Differences between Sociology and Anthropology
Sociology and Anthropology
Auguste comte, a French man, the 'Father of Sociology' first coined the term 'Sociology'. The term sociology is derived from the combination of Latin words "Societus " (society) and Greek word 'Logos ' (study) which connote study of society. On the other hand it was Aristotle who coined the term 'Anthropology' which is derived from the combination of two Greek words "Anthropos" (human being) and "Logos " (study). Edward Burnett Taylor earned the title the 'Father of Anthropology'.
Radcliff-Brown says that anthropology is a branch of sociology or comparative sociology. Similarly Evans-Pritchard emphasizes that social anthropology is a branch of sociological studies, that branch which which mainly devotes itself to primitive studies. Kingsly Davis says that social anthropology and sociology at one time they were different, but today are one and the same.

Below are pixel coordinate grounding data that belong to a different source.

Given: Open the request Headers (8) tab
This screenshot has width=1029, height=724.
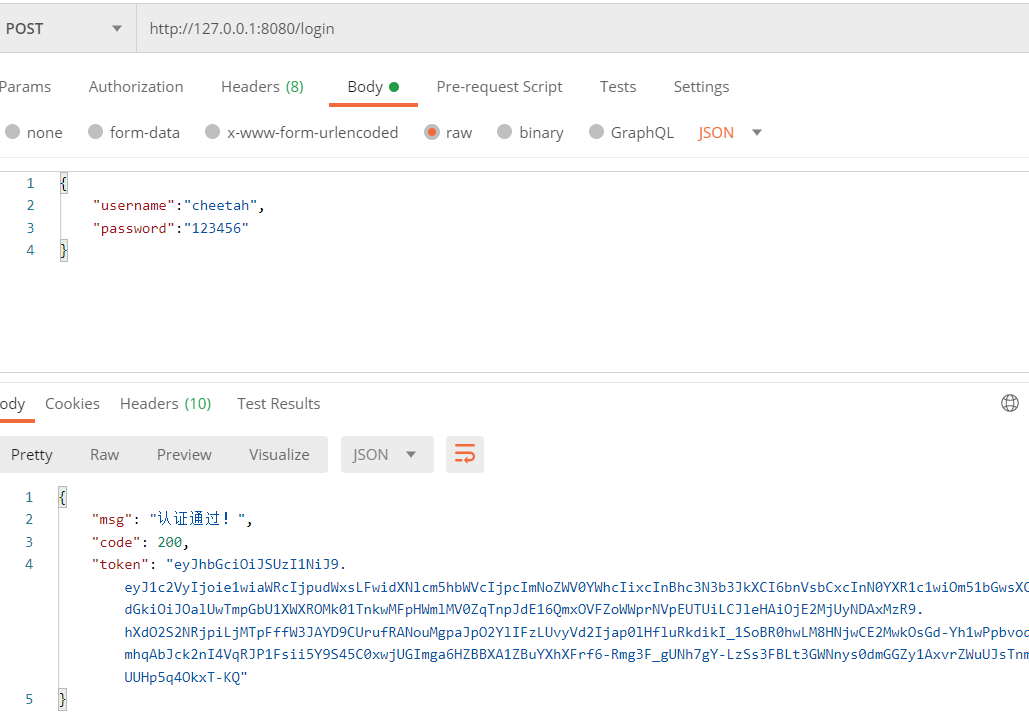Looking at the screenshot, I should [262, 87].
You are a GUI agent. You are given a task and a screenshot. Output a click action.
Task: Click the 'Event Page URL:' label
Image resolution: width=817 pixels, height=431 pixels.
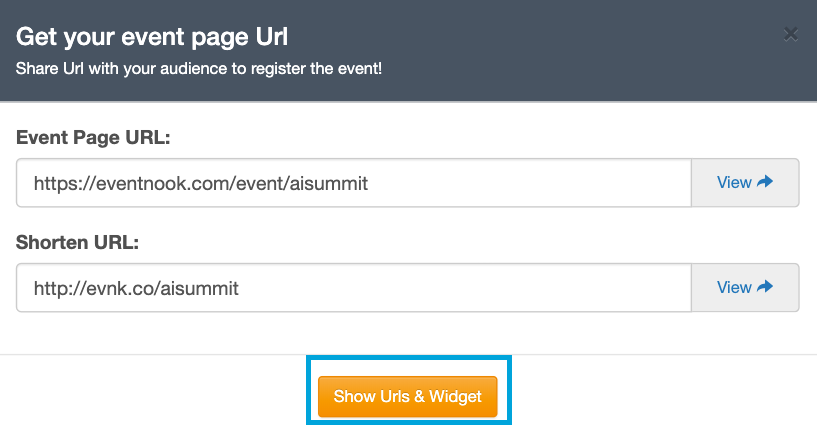93,138
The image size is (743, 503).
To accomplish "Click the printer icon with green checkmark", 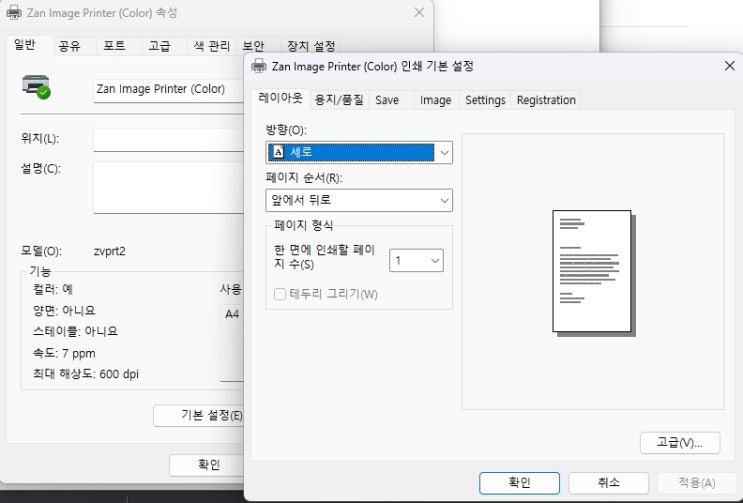I will (x=36, y=87).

In fact both show similarities and differences in several aspects. Both are synoptic sciences i.e. they study several behaviours, because they study social behaviour in relation to other aspects of human society. Both use some indistinguish theoretical approaches to understand the unity and diversity of social life.
Differences between Sociology and Anthropology
Scope of sociology is limited, for it is concerned with contemporary rural and urban societies only. Part-science because it deals with society and culture of rural and urban populations.
Scope of anthropology is universal, for it is concerned with the whole of humankind in space and time. It is a Whole science because it deals with the totality of biology, culture and society of all varieties of humankind.
Its origin can be traced to the philosophy of history, political science and social survey.
Its origin can be traced to biology, social philosophy and descriptive accounts of preliterate societies and prehistoric cultures.
Initially it studied only industrial West. That means it studied one's own society and culture.
Initially it studied non-industrial societies and cultures. That means it studied other cultures and societies.
To start with it studied marriage and family of urban societies.
To start with it studied marriage, family, kinship, political and religious life of the primitive societies.
Now it studies several aspects of urban and rural societies; it has limited focus on culture; it has limited number of branches.
Now it studies every aspect of biology, culture and social life preliterate, peasant and urban societies; as such it has numerous branches.
Sociology studies evolution of human society in relation to social, economic, political and ecological factors and forces.
Anthropology studies the biological, social and cultural evolution of humankind in relation to each other.
Sociology often finds ethnographic evidence useful when it wants to compare modern societies with other societies that have very different ways of life.
Anthropology draws on findings of sociology whenever it would be helpful for the understanding of social behavior.
Sociology treats humans as objects subject to many forces.
Anthropology treats humans as endowed with consciousness. Does not treat humans as objects.
Sociology believes that human beings are objects and they can be studied objectively.
Anthropology believes that human beings maintain that their own viewpoint about their own society and anthropologists experience native reality.
Sociology stresses distance from the objects of study.
Anthropology stresses immersion in native life.
Sociology Focuses its attention on extensive study.
Anthropology focuses its attention on intensive study.
Sociology emphasizes that human behavior can be measured and measurability is reliability.
Anthropology thinks that a large part of human behavior is beyond the realm of measurement.
Sociology tends to treat the data quantitatively.
Anthropology tends to treat the data qualitatively.
Sociology generalizes from the survey of samples of large populations.
Anthropology generalizes from the study of communities and totality of social life.
Sociology often interested in causal relationships between limited numbers of variables.
Anthropology is more typically interested with the inter-connectedness of all aspects of social life.
Sociology devotes more attention to social problems in urban societies than those in pleasant societies.
Anthropology devotes more attention to social problems in primitive and peasant societies than those in urban societies.
Sociology cannot afford to become deeply involved with their informants if they tend to survey large sample of the society.
Anthropology spends weeks tracing a lead to the answer of a particular question because of their personal involvement in the study.